◆ Excerpted data ◆

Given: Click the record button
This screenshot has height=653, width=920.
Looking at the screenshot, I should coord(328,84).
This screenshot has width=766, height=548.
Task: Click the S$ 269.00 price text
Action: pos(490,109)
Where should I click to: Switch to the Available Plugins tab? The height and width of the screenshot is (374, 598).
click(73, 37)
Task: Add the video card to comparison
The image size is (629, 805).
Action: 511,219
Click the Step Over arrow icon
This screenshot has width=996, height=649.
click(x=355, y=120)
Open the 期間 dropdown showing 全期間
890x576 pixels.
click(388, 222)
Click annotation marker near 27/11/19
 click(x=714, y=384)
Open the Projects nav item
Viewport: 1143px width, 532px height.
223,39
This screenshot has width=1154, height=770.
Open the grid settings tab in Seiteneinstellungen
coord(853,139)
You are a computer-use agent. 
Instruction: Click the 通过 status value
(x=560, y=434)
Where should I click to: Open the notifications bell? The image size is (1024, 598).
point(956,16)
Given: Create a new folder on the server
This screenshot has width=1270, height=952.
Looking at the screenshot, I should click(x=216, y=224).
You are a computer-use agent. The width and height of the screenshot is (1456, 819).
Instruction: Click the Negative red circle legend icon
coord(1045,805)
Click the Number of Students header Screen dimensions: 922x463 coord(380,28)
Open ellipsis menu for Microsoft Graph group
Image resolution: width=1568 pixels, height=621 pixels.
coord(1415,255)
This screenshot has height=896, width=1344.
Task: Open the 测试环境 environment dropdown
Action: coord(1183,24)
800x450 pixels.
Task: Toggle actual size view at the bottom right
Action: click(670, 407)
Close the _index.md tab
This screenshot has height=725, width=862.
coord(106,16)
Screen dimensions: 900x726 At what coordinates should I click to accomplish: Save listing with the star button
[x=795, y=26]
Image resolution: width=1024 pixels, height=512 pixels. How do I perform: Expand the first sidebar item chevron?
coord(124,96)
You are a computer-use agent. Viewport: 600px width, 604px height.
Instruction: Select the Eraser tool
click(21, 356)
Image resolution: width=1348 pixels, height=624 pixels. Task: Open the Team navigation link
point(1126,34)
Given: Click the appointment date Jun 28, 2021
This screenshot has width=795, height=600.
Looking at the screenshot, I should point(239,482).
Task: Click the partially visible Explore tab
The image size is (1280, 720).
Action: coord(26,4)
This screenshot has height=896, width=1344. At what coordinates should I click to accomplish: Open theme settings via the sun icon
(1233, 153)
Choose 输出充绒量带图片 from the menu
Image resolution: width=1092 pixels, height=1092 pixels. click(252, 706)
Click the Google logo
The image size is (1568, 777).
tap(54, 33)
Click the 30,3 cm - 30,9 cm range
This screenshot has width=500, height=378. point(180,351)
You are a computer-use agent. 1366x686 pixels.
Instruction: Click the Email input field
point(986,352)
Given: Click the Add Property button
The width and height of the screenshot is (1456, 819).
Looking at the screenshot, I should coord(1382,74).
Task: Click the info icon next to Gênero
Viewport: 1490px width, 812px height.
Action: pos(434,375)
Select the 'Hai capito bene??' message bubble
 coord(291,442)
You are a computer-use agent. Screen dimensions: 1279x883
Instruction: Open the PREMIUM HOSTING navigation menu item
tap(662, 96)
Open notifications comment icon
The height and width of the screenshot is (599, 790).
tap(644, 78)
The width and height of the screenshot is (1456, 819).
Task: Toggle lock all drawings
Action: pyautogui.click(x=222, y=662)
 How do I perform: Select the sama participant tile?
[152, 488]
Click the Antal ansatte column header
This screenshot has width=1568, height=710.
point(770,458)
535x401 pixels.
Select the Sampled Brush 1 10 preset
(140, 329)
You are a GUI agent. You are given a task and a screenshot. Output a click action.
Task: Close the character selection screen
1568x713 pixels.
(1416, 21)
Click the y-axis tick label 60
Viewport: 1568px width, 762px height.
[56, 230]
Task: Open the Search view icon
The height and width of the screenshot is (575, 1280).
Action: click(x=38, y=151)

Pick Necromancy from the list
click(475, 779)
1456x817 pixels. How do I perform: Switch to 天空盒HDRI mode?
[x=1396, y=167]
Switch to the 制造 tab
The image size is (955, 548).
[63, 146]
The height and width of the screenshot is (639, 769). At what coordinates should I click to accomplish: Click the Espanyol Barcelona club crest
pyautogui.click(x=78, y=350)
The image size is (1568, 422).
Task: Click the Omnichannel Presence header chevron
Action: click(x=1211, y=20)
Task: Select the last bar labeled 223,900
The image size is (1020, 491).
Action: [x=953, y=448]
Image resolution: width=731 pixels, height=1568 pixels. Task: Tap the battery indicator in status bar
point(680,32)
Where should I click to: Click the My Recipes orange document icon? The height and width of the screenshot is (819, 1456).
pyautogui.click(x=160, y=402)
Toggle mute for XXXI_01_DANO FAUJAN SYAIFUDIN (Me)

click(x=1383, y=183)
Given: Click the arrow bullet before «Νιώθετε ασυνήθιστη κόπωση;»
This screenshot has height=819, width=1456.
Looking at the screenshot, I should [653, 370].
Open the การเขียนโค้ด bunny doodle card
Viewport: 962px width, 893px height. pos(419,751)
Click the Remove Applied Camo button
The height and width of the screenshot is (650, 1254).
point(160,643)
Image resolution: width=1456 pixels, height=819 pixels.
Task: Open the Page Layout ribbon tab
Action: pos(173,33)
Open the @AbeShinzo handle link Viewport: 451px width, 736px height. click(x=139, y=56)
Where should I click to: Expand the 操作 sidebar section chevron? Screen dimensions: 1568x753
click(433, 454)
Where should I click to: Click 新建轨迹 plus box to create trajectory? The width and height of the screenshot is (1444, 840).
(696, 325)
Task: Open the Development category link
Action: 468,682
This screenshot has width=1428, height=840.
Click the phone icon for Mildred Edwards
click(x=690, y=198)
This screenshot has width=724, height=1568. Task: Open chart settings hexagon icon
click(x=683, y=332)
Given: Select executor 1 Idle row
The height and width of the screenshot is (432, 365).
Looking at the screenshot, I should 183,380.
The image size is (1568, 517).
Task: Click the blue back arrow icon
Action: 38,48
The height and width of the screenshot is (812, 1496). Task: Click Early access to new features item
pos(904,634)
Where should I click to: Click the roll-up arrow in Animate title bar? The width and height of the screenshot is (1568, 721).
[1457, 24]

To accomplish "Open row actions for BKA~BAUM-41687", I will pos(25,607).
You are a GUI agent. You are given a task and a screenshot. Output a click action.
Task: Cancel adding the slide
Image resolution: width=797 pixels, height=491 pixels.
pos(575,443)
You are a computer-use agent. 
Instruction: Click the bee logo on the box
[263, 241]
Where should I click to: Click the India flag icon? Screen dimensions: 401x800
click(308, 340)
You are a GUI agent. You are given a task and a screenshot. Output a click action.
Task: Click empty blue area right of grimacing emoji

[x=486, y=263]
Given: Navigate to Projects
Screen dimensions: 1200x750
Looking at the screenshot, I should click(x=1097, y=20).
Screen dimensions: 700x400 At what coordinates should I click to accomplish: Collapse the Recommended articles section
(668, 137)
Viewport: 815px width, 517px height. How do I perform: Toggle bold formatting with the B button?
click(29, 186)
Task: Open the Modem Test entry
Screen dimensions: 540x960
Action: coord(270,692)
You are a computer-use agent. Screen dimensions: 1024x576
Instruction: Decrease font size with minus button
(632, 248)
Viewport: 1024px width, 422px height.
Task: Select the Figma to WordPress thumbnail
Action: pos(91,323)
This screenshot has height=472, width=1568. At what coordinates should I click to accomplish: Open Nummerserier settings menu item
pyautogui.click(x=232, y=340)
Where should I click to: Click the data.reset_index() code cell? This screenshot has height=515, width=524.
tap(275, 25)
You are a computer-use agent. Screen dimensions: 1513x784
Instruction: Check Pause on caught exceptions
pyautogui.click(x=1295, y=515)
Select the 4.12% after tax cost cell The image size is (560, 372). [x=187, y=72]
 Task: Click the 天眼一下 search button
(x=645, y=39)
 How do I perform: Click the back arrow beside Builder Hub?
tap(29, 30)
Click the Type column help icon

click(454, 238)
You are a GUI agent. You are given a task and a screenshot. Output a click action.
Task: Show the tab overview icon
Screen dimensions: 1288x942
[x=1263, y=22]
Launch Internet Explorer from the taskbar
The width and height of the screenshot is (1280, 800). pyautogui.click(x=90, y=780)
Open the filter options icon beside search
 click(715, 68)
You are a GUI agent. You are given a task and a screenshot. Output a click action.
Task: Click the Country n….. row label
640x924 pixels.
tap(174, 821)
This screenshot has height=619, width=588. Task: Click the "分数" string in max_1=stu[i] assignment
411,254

◆ Request ◆
Recast the entries above as a Markdown table with the columns Row and Line, starting at the first line and ending with the line containing "Action: pos(490,109)", both included. Leave out blank lines.

◆ Complete output ◆
| Row | Line |
|---|---|
| 1 | Given: Click the record button |
| 2 | This screenshot has height=653, width=920. |
| 3 | Looking at the screenshot, I should coord(328,84). |
| 4 | This screenshot has width=766, height=548. |
| 5 | Task: Click the S$ 269.00 price text |
| 6 | Action: pos(490,109) |